Emotion Rules: But I Just Need It To Work

Building an emotional connection with consumers has always been the Holy Grail for brand marketers. But has emotional branding become so much of a focus these days that products and brands have started to lose sight of practical consumer needs? It seems as if marketers are willing to accept that all products are created equal and that the focus should be solely on laddering to a higher emotional territory, like today’s ubiquitous search for happiness. 

Coming out of the recession, it’s important to remember today more than ever that amidst all the marketing noise, the power of functional product benefits is still vital to consumer purchase decisions. This is particularly true in the world of consumer packaged goods where, more often than not, efficacy -- not emotional engagement -- remains the key driver of repeat purchase.  

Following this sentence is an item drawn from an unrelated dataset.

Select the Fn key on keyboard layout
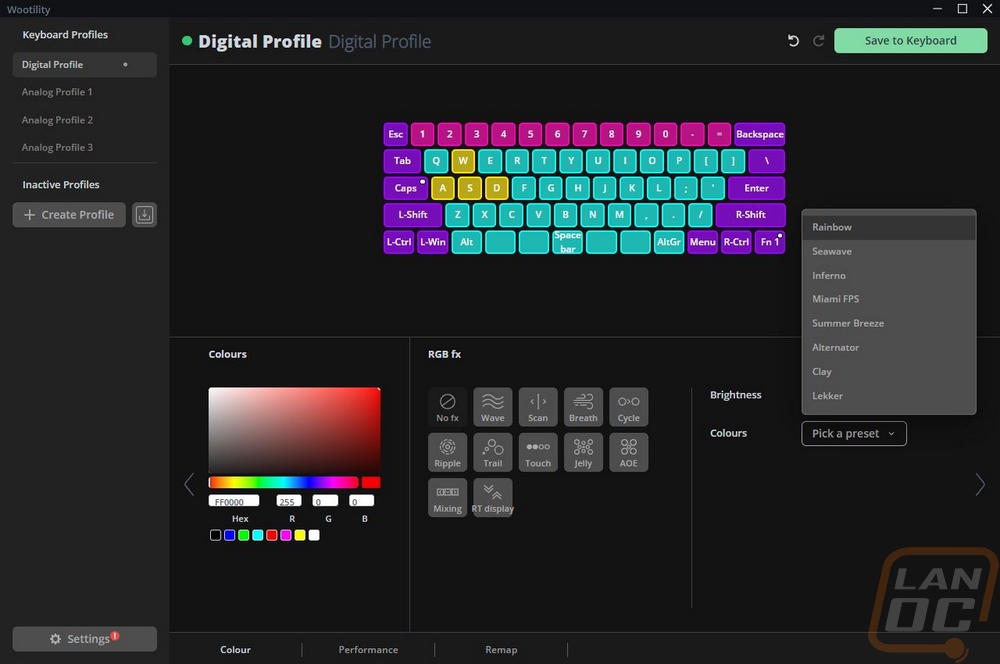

In fact, this is supported in the Brand Keys 2013 Customer Loyalty Engagement Index (CLEI), an annual study that surveys 39,000 consumers in the U.S. with the aim of understanding their emotional engagement with brands. This year -- for the first time in 17 years -- 11 categories that were previously tracked and reported have been dropped from the study due to lack of differentiated consumer evaluations. The categories include OTC Allergy, OTC Pain Relievers, Facial Moisturizers, Shampoo, Conditioner, Laundry Detergent, Paper Towels, and Pasta Sauce.



According to the CLEI, consumers perceived the products within these categories to have such similar attributes that they had lost any meaningful brand differentiation. The study goes on to assert that this is due to a lack of emotional engagement with consumers, without which they default to price, availability, and functional attributes as their primary purchase drivers. Yet, (despite saying that it drives purchase) the study undermines the potential for functional attributes to drive brand distinction, instead suggesting that emotional engagement is the only way to create meaningful differentiation for a brand.

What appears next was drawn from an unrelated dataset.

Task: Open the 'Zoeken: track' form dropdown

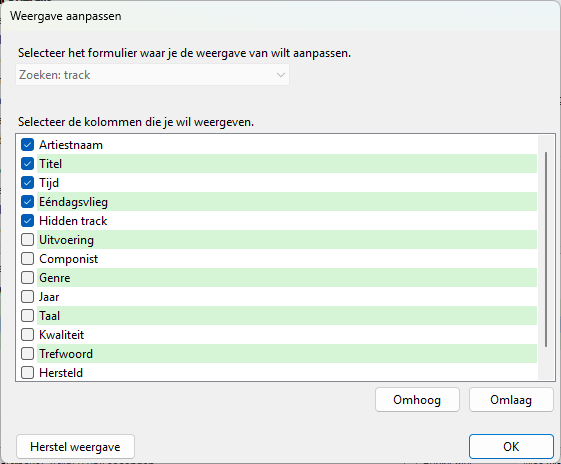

When viewed another way, however, the CLEI results actually reveal something quite pertinent: perhaps consumers prioritize function above emotion when it comes to certain product categories. More than anything else, they simply need products that work -- a fact that is perhaps especially more relevant in the recent economic climate. Rather than thinking of functional benefits as merely cost of entry, marketers should remember that they could be powerful brand differentiators -- point of parity really isn’t acceptable. Companies that successfully differentiate their products through enhanced function -- whether through ingredients, packaging, delivery system, or usability -- can dramatically strengthen consumers’ experiences and associations with their brand.

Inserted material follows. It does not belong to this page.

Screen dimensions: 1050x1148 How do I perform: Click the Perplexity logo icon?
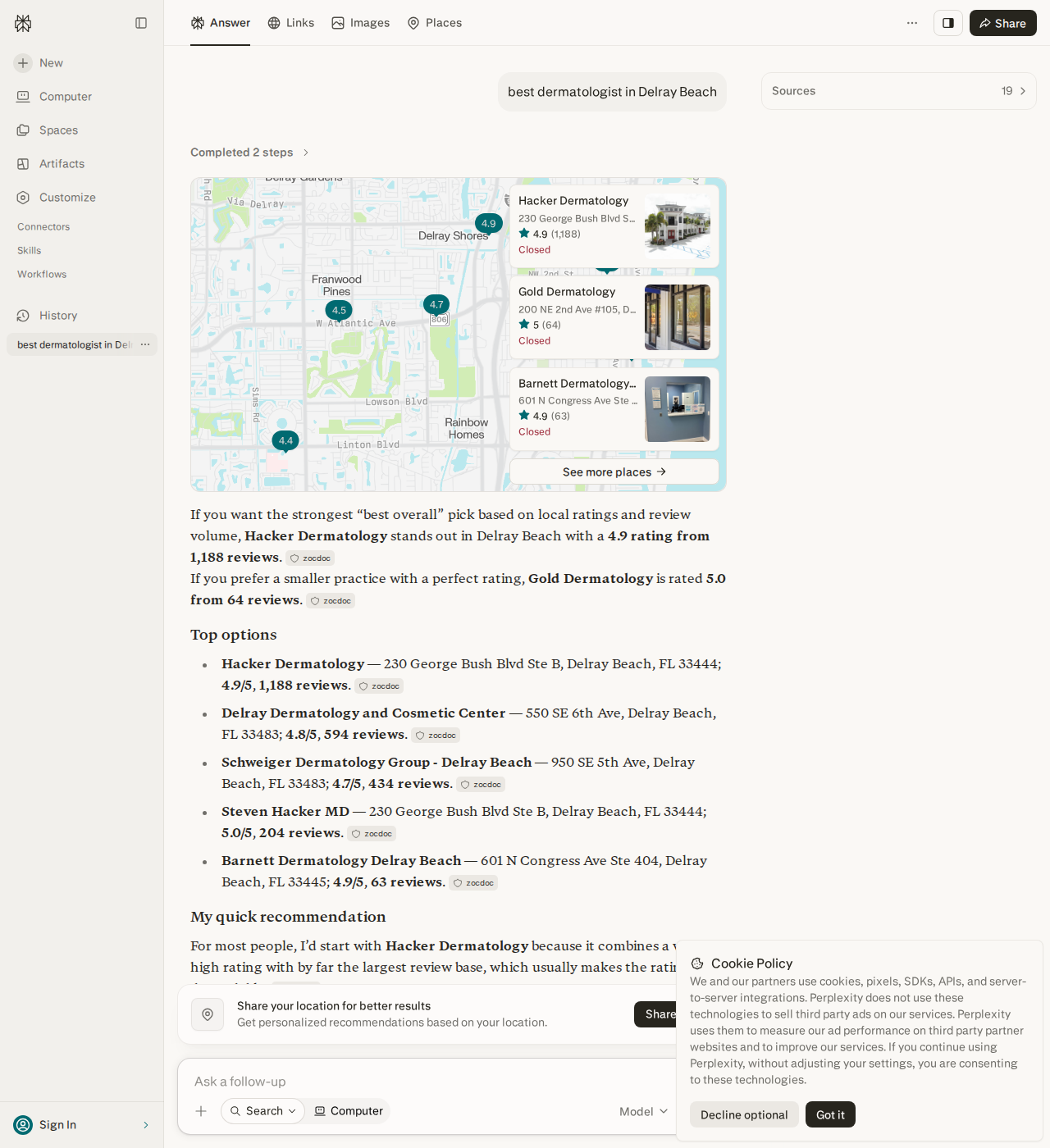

Tide Pods is an excellent example of reinvigorating a brand through the enhanced function of its unit dose delivery system. According to Ad Age, Tide’s sales -- which have been flat-to-down since 2007 -- are up 9 percent due to Pods, with P&G projecting $500 million in first-year sales. Through meeting consumers’ functional needs of added convenience and efficiency, the product has been successful despite its higher price point over traditional bottled detergent.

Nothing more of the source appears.